Da un cassettino della memoria emerge il disperato massaggio cardiaco praticato a bordo pista e trasmesso dai telegiornali la sera di quel 30 aprile 1994. Immagini crude, che probabilmente oggi non verrebbero proposte. Roland se n’era già andato, in quei momenti disorientanti. Ma la sua morte sarebbe stata ufficializzata solo all’arrivo all’ospedale di Bologna, così come sarebbe accaduto 24 ore più tardi a Senna.
Cominciò tutto da una crepa nel profilo anteriore della sua Simtek, causata da un passaggio troppo aggressivo su un cordolo. Cercava di ottenere con le unghie e con i denti la seconda qualificazione a un GP della sua carriera in F1, Roland. E decise di non fermarsi a verificare che fosse tutto a posto. Fu un errore fatale. Nel giro lanciato successivo, l’alettone si staccò, finendo sotto la sua vettura e rendendola ingovernabile. La corsa di Roland, diventato passeggero inerme, fu interrotta dall’impatto contro le barriere. Violentissimo. Troppo per sopravvivere.
La F1 era il suo sogno. L’aveva inseguito contro la logica, il buon senso, anche dopo aver ottenuto ottimi risultati nelle gare di durata. Roland non era un pilota pagante. Aveva talento. Aveva corso nella Formula 3 inglese, ma non aveva attirato l’attenzione dei talent scout che l’avrebbero potuto accompagnare verso la F1. Decise allora di tentare la carta del Giappone, approdando in Formula Nippon. Si fece notare, con buoni risultati. E si tolse lo sfizio, nel 1993, di ottenere la vittoria nella classe C2 alla 24 Ore di Le Mans, insieme ai co-équipier Mauro Martini e Naoki Nagasaka. Ma nei suoi desideri c’era ancora la F1.
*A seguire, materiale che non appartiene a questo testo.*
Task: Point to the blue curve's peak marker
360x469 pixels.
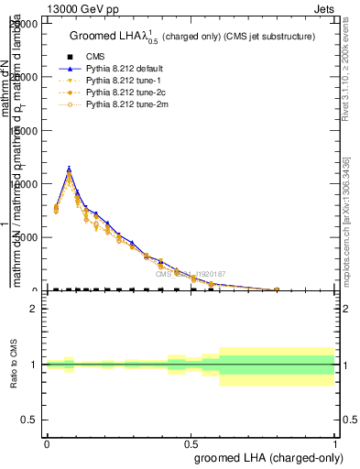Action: pos(69,169)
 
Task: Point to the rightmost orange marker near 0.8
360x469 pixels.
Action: pos(277,289)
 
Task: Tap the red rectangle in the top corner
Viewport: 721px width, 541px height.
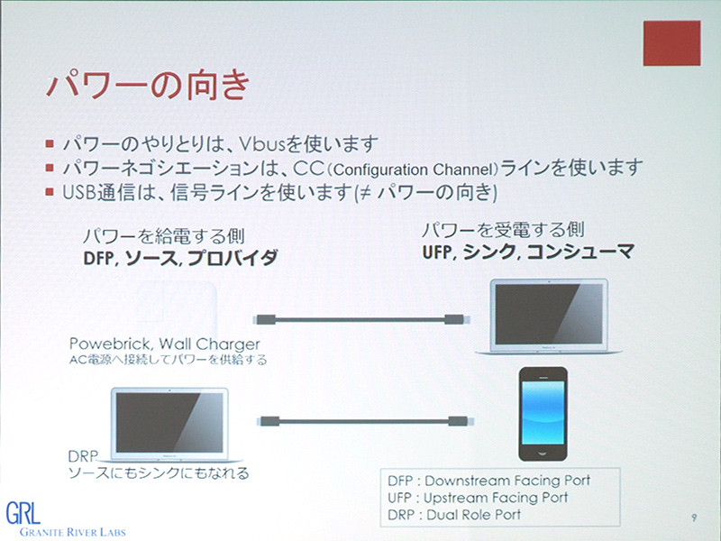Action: (671, 42)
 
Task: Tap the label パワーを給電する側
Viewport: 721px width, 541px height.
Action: (150, 236)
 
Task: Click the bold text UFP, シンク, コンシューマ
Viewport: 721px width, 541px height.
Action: (527, 252)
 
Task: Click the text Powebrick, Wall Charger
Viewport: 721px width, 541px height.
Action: (165, 344)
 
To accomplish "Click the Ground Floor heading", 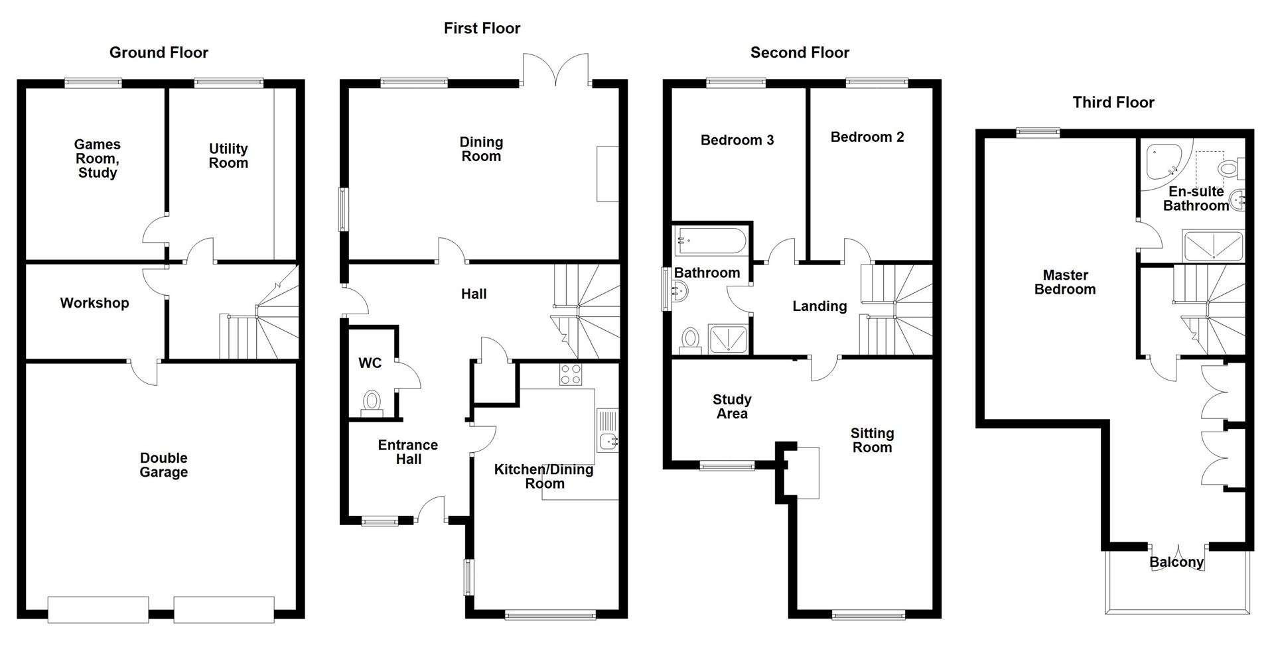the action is (159, 52).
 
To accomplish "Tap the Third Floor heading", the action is (1113, 102).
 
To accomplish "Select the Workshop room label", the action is (94, 303).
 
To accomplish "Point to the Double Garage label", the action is (163, 465).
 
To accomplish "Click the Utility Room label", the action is (228, 156).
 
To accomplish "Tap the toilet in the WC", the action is (372, 402).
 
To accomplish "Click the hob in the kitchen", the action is (571, 375).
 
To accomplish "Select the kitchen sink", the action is (607, 440).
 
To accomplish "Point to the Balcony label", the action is (1176, 562).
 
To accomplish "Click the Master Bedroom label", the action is (1065, 282).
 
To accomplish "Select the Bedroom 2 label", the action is (867, 137).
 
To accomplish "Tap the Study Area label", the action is (732, 406).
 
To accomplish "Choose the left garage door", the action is (98, 609).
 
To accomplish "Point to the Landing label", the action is (819, 306).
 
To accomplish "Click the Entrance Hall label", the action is (408, 452).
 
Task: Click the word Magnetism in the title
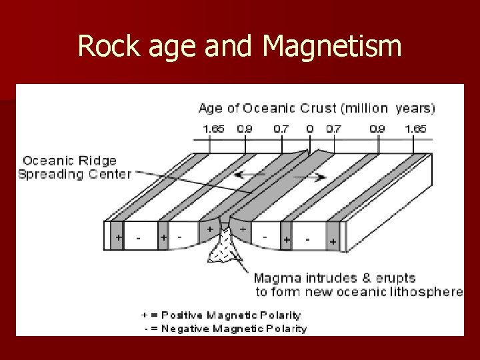click(x=333, y=47)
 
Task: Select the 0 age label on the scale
click(x=310, y=129)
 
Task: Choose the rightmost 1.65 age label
click(x=417, y=129)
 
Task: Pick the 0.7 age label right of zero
click(x=332, y=129)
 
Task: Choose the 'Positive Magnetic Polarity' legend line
click(x=221, y=315)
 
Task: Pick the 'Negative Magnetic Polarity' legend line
click(x=225, y=328)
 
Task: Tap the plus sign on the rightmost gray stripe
click(x=333, y=243)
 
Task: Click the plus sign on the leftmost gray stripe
click(x=119, y=237)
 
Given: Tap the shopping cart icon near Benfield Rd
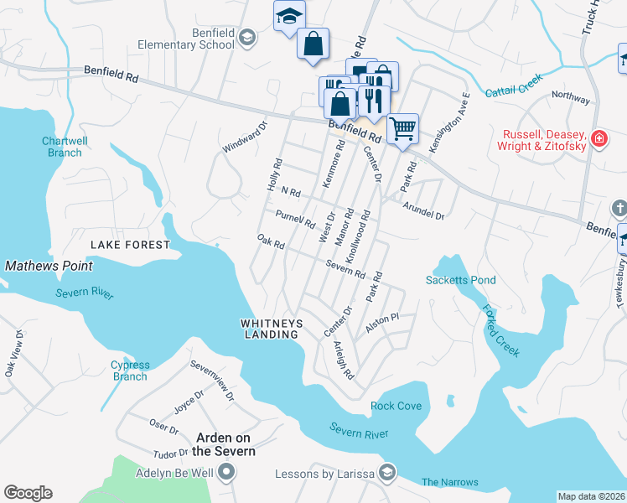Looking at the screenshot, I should (x=403, y=129).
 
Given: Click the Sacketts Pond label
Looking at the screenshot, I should (x=460, y=280).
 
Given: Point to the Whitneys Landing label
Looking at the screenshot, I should (x=269, y=328).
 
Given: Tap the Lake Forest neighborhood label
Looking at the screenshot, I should (x=130, y=245).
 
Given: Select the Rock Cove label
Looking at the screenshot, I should (x=396, y=407).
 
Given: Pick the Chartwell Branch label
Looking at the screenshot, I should (x=62, y=147).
Altri, superati i trent’anni, si sarebbero arresi. Roland no. Approdò in un team in cui i soldi che portava in dote erano usati per il compagno di squadra, il figlio d’arte David Brabham, il cui padre, Jack, aveva chiuso l’accordo di sponsorizzazione con MTV. Ma nell’unico GP in cui centrò la qualificazione, ad Aida, riuscì a portare il cuore oltre all’ostacolo, fino ad un undicesimo posto che sapeva di speranza. Non poteva sapere, Roland, che quella sarebbe stata l’ultima gara della sua vita. Non poteva sapere, il mondo della F1, che di lì a poco sarebbe stato sconvolto da un weekend terribile.
Roland è diventato un simbolo della pericolosità del motorsport, del sacrificio ultimo pagato per inseguire la passione di una vita. Fu un contraltare umile della tragedia di Ayrton Senna, che oscurò quanto accaduto 24 ore prima. Al funerale di Roland - privato, composto, come il dolore dei familiari - c’erano solo Max Mosley, il presidente della FIA, Gerhard Berger e Johnny Herbert. Due giorni prime, alle esequie di Ayrton aveva presenziato l'intero Circus. Cordoglio diverso per una morte che, tuttavia, li ha resi uguali.
Perché c’è dignità in ogni vita persa. Ma, soprattutto, c’è dignità nell’inseguire un sogno. Anche quando, come nel caso di Roland, la morte non arriva dopo una carriera di successi. Anzi, così la dedizione assume un significato ancora più profondo. Vale la pena vivere anche un solo giorno realizzando il desiderio più grande. Fosse anche per un unico GP, per un giro al limite. Roland era soddisfatto di sé, quando si mise il casco per l’ultima volta, il 30 aprile di 30 anni fa. Quanti di noi possono dire lo stesso?